Ken Burns’ MasterClass on Documentary Filmmaking


My first words after watching the last of the lessons were, “Wow. Just, wow.” I was completely and utterly hooked from the first lesson.

I cursed every hiccup in my bandwidth, had to breathe deep every time my daughter called my name and I needed to stop watching the class. I was so drawn in by Ken Burns’ ability to tell a story while giving instruction, I found myself covering my earbuds, straining to hear him, to hear every word of what he had to say. I did not want to pause to take notes.

This is my takeaway, my gift from Mr. Burns.


“You have to have faith in yourself.”

As with any endeavor that we take on that has real meaning, we must believe in our ability to complete the task that has been laid before us. Ideas are fraught with maybes, successes are replete with I will’s.

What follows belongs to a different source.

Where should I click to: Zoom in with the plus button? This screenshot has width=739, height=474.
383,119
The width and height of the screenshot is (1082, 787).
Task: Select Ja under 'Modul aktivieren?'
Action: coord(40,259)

You have to be able to say to yourself: “This is what I want to do.”

Sometimes we are not cognizant of the gift of choice, but it is always there. If you do not choose to do a thing, to subsequently take that first step, you will never succeed at it. Period.

You have to believe that: “I will persevere.”

Then comes the second step. And the next, and the next. This is not to say that there will not be huge steps backward, nor sideways slips through the mud, nor graceless leaps on the diagonal. Your course is likely to resemble a path through a set designed by M.C. Escher. But survival, perseverance, is a goal that you must never lose sight of, no matter what jumps up to bar your way.

“…figure out how to anticipate and then welcome the unanticipated problems that will inevitably occur and permit that to be an exercise in transcendence and you know, not the sometimes tragedy that we make of these things.”

These are not trite clichés, but truths that apply to every single one of us going through the human experience, and this absolutely applies to filmmaking.

“What are you willing to do for your art?”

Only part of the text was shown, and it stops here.